> Am 22.11.2019 um 08:40 schrieb David Chisnall <gnus...@theravensnest.org>:
> 
> On 22 Nov 2019, at 05:31, H. Nikolaus Schaller <h...@goldelico.com> wrote:
>> 
>> And the first thing I turn off in a
>> new Xcode project is ARC.
> 
> Why?  ARC generates smaller code, faster code, and code that is more likely 
> to be correct.

I never had a problem with any of those three. Code correctness is rarely a 
retain/release problem but the algorithm.
So it solves only a small percentage of the coding problems I do face.

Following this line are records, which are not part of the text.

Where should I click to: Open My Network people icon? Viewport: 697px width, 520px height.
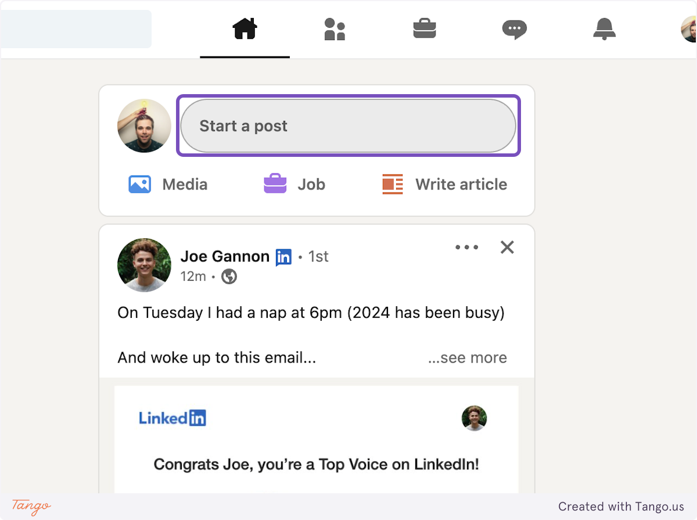pyautogui.click(x=335, y=29)
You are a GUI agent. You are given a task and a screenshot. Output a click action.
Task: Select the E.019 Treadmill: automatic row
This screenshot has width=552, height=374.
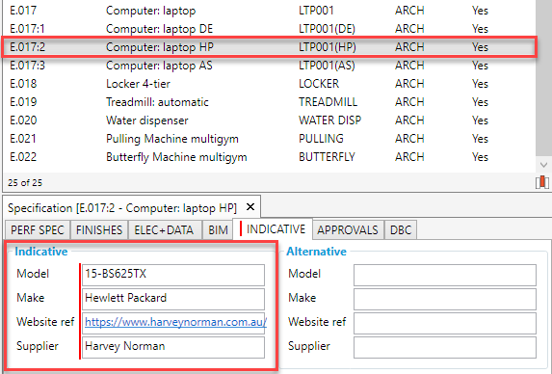(269, 102)
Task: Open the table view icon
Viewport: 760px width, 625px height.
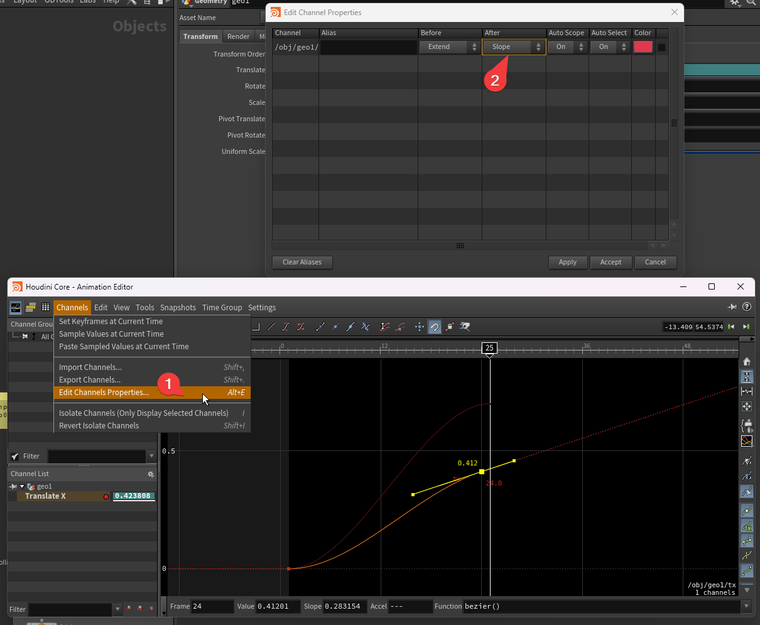Action: (45, 307)
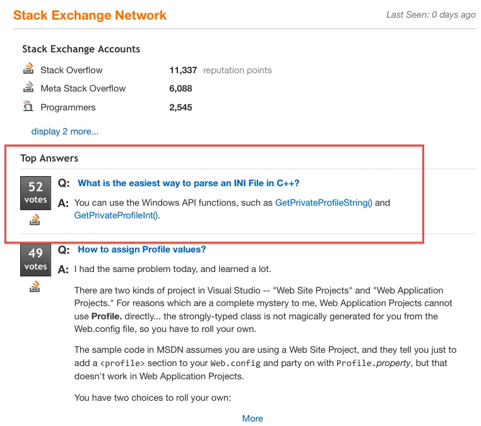Click the 11,337 reputation points value
Image resolution: width=481 pixels, height=426 pixels.
coord(183,70)
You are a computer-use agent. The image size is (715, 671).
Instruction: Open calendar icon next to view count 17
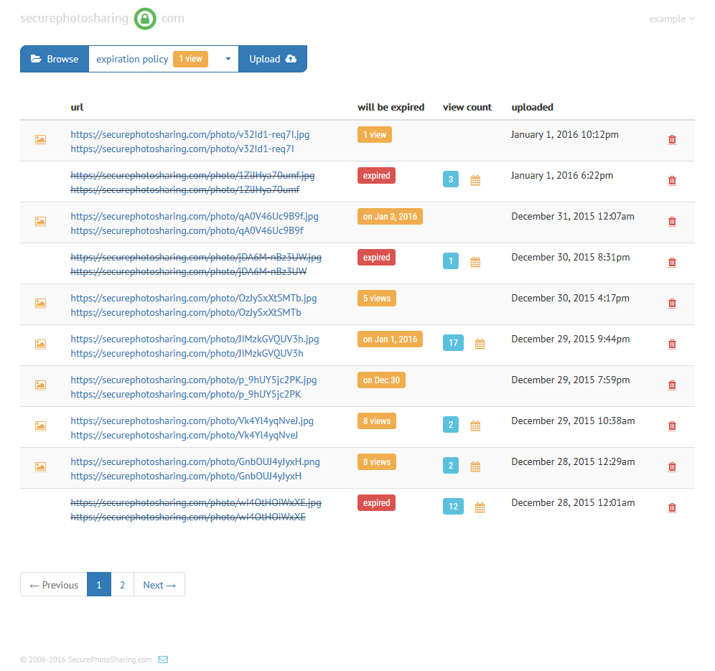[x=480, y=344]
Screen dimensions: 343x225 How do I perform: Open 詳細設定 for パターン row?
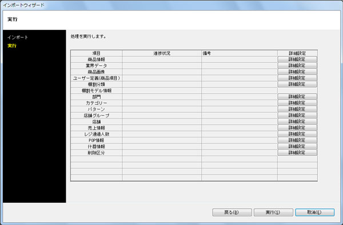pyautogui.click(x=297, y=109)
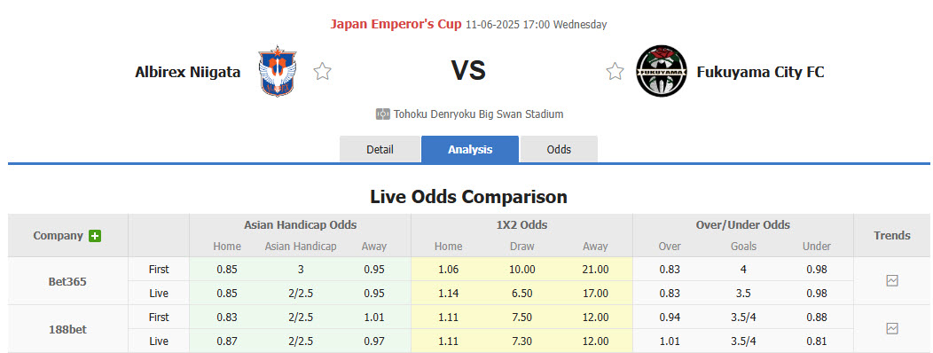This screenshot has width=933, height=353.
Task: Open the Japan Emperor's Cup league link
Action: coord(396,25)
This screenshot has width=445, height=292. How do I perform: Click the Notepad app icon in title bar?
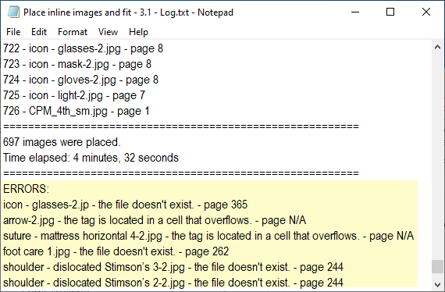point(13,12)

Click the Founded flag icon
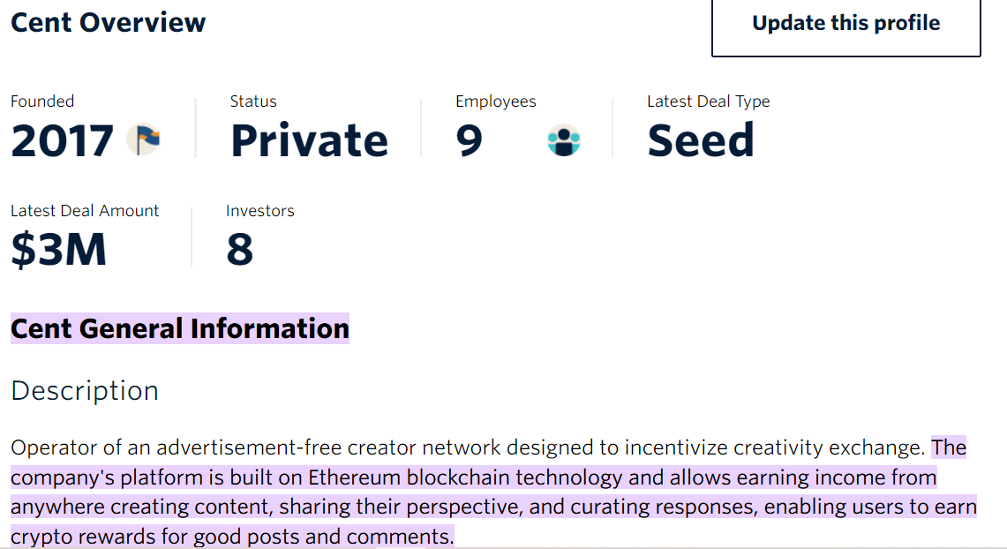coord(143,139)
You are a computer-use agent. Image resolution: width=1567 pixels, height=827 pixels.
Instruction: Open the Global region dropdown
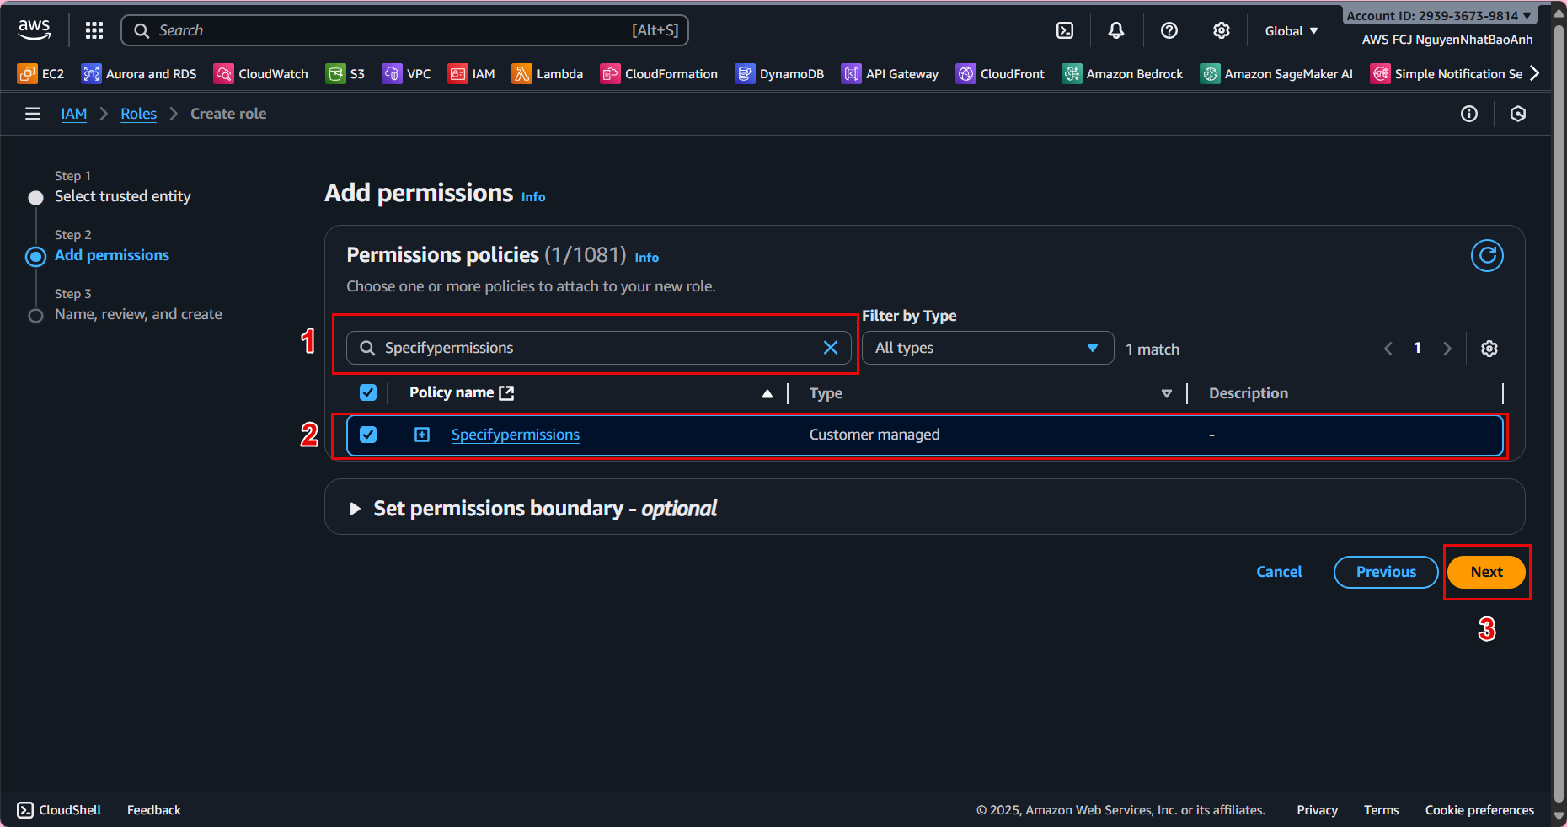1291,30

>  I find it incredibly hard to understand why someone would actively choose to 
> have to spend more time thinking about memory management so that they can end 
> up with larger binaries that run more slowly.

Because it is less time typing release or autorelease at the right plcae, than 
finding out how to install new toolchains which have unexpected dependencies 
like search paths and choosing between multiple runtime libs... The non-ARC 
rules are not difficult - if you are used to them. Otherwise it would have been 
difficult to automate them for ARC.

My motto is: never touch a running system :)

And KISS: ObjC 1.0 was already complete for every-day use so I understood the 
introduction of ObjC 2.0 only as a means to make it easier to hire and attract 
JAVA programmers (who know dot notation and assume ARC/GC).

Well, I still have the dream of an Obj-C processor for ObjC 2.0 -> 1.0 which 
would allow to choose language and compilers independently.